→ Tugas Anda:
A - Jawab pertanyaan berikut berdasarkan berita laba BNI:
(i) Berapa laba bersih BNI pada periode yang sama tahun 2019?
(ii) Menurut Statistik Perbankan Indonesia, berapa persen pertumbuhan laba bersih industri perbankan di Januari 2020?
(iii) Apa jabatan Putrama Wahju Setyawan di BNI?
B - Salin bagian berita laba BNI dari "Pencapaian ini cukup" sampai "terjadi pada 2020." tanpa mengubah satu kata pun.

→ Teks Hasil Ekstraksi:
***

Liputan6.com, Jakarta - Di tengah ketidakpastian global dan dalam negeri, PT Bank Negara Indonesia (Persero) Tbk atau BNI berhasil meraih laba bersih Rp 2,58 triliun pada periode Januari sampai Februari 2020.
Bila dibandingkan dengan periode yang sama tahun 2019 yang tercatat Rp 2,11 triliun, laba bersih tersebut tumbuh 22,27 persen.
Pencapaian ini cukup mengembirakan karena lebih tinggi dibandingkan dengan laba bersih industri perbankan yang hanya tumbuh 8,25 persen dan Bank Umum Kelompok Usaha (BUKU) IV yang tumbuh 19,08 persen di Januari 2020 sesuai Statistik Perbankan Indonesia (SPI).
Advertisement
Direktur Tresuri dan Internasional BNI, Putrama Wahju Setyawan, mengatakan kinerja Perseroan pada Februari menjadi bukti bahwa fundamental BNI masih cukup kuat menghadapi ketidakpastian yang terjadi pada 2020.
“Kami terus mencermati perkembangan yang ada dan tetap akan tumbuh dengan menjaga manajemen risiko di tengah ketidakpastian akibat wabah COVID-19,” ujar Putrama Wahju dalam siaran pers, Selasa (7/4/2020).

***

→ Data Masukan:
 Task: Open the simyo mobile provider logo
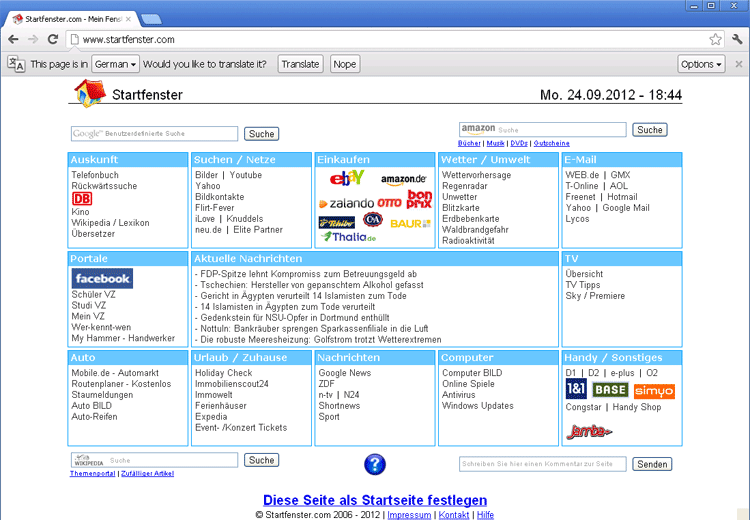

***

→ Hasil Tugas:
A -
(i) Rp 2,11 triliun
(ii) 8,25 persen
(iii) Direktur Tresuri dan Internasional

B -
Pencapaian ini cukup mengembirakan karena lebih tinggi dibandingkan dengan laba bersih industri perbankan yang hanya tumbuh 8,25 persen dan Bank Umum Kelompok Usaha (BUKU) IV yang tumbuh 19,08 persen di Januari 2020 sesuai Statistik Perbankan Indonesia (SPI).
Advertisement
Direktur Tresuri dan Internasional BNI, Putrama Wahju Setyawan, mengatakan kinerja Perseroan pada Februari menjadi bukti bahwa fundamental BNI masih cukup kuat menghadapi ketidakpastian yang terjadi pada 2020.